One of the districts that I’ve been working with for less than a year has built a variety of grade-level common formative assessments that they plan to begin using this fall. Getting to this point has been a long, winding road. Uphill. Both ways. In the dark. Through several feet of snow. Without proper footwear. And in the end, this has been exciting work to find myself involved in, even in an ancillary way, because unlike some of the more “common” common formative assessments I’ve seen and used, these pieces are engaging, creative, and infused with tasks that demand higher level thought. I’ve got a feeling that teachers will truly value these tasks even more once they’ve got data back from them, and it will be interesting to see what they learn from their implementation. They will begin using Ainsworth’s collaborative scoring process this year as well, and I know that the leaders of this project are eager to meet with him when he presents as a General Studies speaker at Erie 1 this fall. Witnessing this work as it has unfolded is really rewarding.

(Exercise instructions):
1) Decide whether each statement agrees with the passage on common formative assessments: (a) The writer has worked with the district for more than a year. (b) The district's teachers will begin using Ainsworth's collaborative scoring process this year. (c) The writer describes the district's assessments as dull and routine. Answer each with yes or no, and quote the deciding words of the passage.
2) Lay out the records as a numbered list, from their first line through the line containing "center [102, 30].", leaving out blank lines.
The records that follow are unrelated to the passage on common formative assessments.

(Extracted material):
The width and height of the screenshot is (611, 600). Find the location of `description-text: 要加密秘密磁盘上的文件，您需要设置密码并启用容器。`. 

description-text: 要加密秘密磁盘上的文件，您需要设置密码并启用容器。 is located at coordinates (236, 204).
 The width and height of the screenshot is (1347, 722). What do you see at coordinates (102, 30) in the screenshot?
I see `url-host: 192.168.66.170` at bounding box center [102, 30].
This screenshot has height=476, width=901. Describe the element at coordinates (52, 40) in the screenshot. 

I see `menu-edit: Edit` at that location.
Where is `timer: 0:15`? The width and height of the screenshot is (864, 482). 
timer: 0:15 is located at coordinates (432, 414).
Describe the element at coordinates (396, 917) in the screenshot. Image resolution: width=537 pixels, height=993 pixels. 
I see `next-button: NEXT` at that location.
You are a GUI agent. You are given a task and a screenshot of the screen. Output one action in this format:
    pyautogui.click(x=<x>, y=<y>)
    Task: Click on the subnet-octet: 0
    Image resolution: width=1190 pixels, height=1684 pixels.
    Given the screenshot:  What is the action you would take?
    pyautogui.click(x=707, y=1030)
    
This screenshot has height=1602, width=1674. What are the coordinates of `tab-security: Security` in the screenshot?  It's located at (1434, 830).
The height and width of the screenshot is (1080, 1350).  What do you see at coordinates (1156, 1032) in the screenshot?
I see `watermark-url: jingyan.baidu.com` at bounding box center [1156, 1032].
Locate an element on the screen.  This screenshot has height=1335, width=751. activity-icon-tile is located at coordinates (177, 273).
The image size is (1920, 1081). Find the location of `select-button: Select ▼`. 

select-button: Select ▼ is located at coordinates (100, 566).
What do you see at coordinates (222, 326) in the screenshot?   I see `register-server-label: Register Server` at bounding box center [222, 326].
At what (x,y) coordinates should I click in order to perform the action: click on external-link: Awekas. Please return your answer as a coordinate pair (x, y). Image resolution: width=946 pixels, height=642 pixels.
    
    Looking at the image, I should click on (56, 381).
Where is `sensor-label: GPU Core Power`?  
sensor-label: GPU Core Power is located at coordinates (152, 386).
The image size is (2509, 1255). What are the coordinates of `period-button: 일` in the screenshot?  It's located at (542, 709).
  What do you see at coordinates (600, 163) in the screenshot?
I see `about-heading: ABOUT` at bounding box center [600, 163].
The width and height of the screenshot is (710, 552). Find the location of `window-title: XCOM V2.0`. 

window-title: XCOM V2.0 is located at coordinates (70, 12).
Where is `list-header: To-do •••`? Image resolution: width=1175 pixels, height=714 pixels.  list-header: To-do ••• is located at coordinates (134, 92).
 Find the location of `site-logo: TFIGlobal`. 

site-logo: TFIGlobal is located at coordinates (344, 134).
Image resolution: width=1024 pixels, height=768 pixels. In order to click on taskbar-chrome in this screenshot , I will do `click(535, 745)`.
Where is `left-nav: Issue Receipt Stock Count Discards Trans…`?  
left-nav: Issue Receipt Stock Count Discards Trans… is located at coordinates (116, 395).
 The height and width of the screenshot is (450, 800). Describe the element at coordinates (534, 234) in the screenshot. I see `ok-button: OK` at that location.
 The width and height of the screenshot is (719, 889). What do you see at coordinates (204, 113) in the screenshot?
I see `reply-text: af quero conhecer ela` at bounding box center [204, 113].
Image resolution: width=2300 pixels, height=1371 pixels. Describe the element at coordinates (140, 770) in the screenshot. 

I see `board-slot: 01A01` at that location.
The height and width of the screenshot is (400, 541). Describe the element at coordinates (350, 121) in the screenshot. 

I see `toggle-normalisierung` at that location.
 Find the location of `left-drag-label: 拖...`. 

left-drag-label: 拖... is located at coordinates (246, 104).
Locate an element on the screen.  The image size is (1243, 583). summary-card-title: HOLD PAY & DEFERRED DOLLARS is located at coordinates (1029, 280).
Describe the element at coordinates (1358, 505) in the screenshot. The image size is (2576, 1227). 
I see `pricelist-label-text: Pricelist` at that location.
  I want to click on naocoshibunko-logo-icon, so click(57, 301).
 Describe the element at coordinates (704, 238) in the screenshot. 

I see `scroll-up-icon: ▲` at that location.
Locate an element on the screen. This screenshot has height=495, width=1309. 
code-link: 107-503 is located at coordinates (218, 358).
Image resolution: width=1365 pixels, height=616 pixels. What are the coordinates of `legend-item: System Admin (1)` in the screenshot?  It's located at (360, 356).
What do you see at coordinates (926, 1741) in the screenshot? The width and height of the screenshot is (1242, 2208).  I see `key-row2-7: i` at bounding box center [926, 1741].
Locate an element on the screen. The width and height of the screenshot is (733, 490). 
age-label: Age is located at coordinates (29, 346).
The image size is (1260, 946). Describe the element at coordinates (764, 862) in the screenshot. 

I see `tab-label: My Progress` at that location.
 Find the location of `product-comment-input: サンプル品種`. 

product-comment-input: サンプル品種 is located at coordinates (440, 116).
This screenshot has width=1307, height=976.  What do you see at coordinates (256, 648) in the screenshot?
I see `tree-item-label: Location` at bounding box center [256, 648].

(Solutions per task):
1)
(a) No: "One of the districts that I’ve been working with for less than a year"
(b) Yes: "They will begin using Ainsworth’s collaborative scoring process this year as well"
(c) No: "these pieces are engaging, creative, and infused with tasks that demand higher level thought"

2)
1. The width and height of the screenshot is (611, 600). Find the location of `description-text: 要加密秘密磁盘上的文件，您需要设置密码并启用容器。`. 
2. description-text: 要加密秘密磁盘上的文件，您需要设置密码并启用容器。 is located at coordinates (236, 204).
3.  The width and height of the screenshot is (1347, 722). What do you see at coordinates (102, 30) in the screenshot?
4. I see `url-host: 192.168.66.170` at bounding box center [102, 30].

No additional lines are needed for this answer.